According to the lawsuit, however, the practice has gotten out of hand. A Medicare Payment Advisory Commission report 14 months ago says that between 2006 and 2008, the number of observation status claims increased by 22.4% "and the claims for periods of 48 hours or longer increased by 70.3%, which accounted for 8% of all claims in 2006 and 12% of all claims in 2008," according to the lawsuit.

The lawsuit does not make any claims that the patients were harmed, but in an interview, Deford said that because this practice is now so commonplace, many patients who should be receiving skilled nursing facility care are not getting it. "And as a consequence, some of them will suffer health consequences."

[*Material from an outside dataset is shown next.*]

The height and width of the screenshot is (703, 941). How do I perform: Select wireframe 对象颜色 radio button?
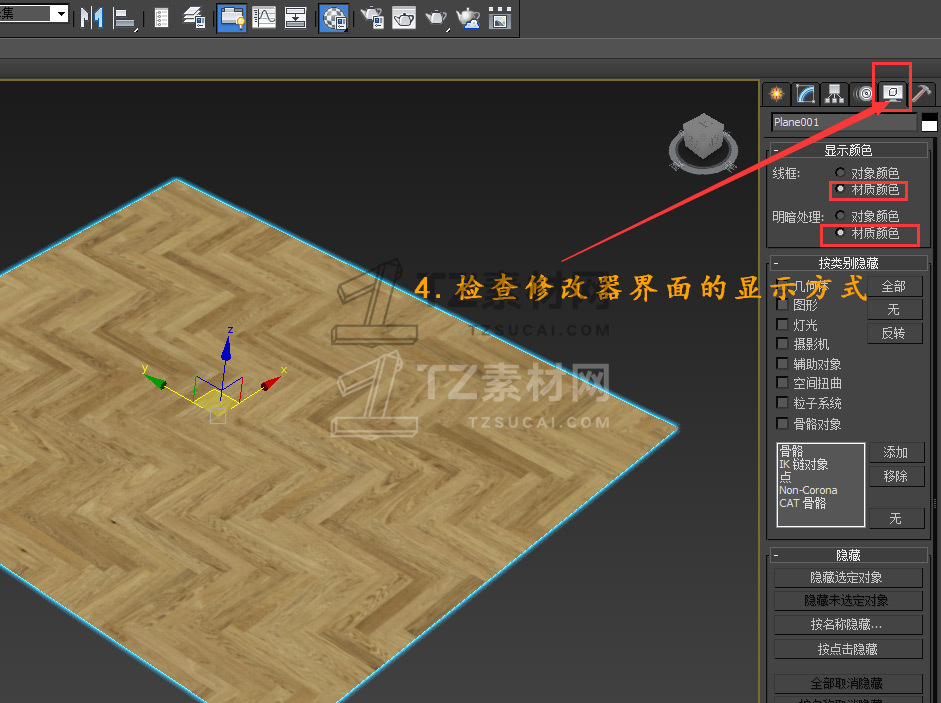coord(840,173)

The advocacy groups' petition to the court also notes that the practice of placing patients in observation often violates the Medicare statute because whether a patient's hospital admission is appropriate is frequently determined by "commercially available screening tools, such as those from the McKesson Corporation (Interqual) and Milliman," the lawsuit says.

"These are proprietary systems that are not publicly available," the lawsuit says. Additionally, Medicare allows its utilization review committees "to reverse the decision of a beneficiary's physician to formally admit the beneficiary as an inpatient, and to retroactively place that beneficiary on observation status," a practice the lawsuit claims interferes with the practice of medicine in violation of the Medicare statute.

Retired physician Richard Bagnall, 91, who had a history of myocardial infarction, congestive heart failure, tremors, atrial fibrillation, and chronic kidney disease, is one plaintiff named in the lawsuit. He was taken to the emergency room of John Dempsey University of Connecticut Health Center after an episode of lightheadedness.

"He received IV infusion, EKG and X-ray and was started on an atrial fibrillation monitor," and was treated for hypertension.

He signed a notice indicating he was a hospital inpatient and was moved to a hospital floor. But he never actually was technically admitted as an inpatient, leaving him responsible for paying Part B co-insurance for outpatient claims and $5,685 for skilled nursing facility care he received after he left the hospital, according to the lawsuit.

Another patient, the late Nettie Jean Sapp, 77, had a history of breast cancer, Parkinson's disease and rheumatoid arthritis, according to the complaint. Just before she was taken to the hospital, she experienced profound weight loss, weakness, and episodes of memory loss.

When she fell in her home, she was taken to Scott and White Hospital. There, during a five-day stay, she received a head CT, X-ray of the lumbar spine, an EKG, a bilateral carotid ultrasound, and a brain MRI, the lawsuit says. She was diagnosed with a urinary tract infection and received oral and intravenous antibiotics.

But "because she was not formally admitted to the hospital and therefore did not satisfy the three-day rule, her subsequent care in a skilled nursing facility, from April 26, 2010 through June 24, 2010, was not covered," the lawsuit says. She subsequently moved to an assisted living facility, where she died, because she could not afford the cost of the nursing facility.

Bills in Congress would correct part of the problem by allowing the time a patient spends in observation to be counted as inpatient care to satisfy the three-day rule. They were introduced by Sen. John Kerry, D-Mass and Rep. Joe Courtney, D-CT.

"Given the tenor of the times," Deford acknowledges, "those bills are unlikely to go anywhere."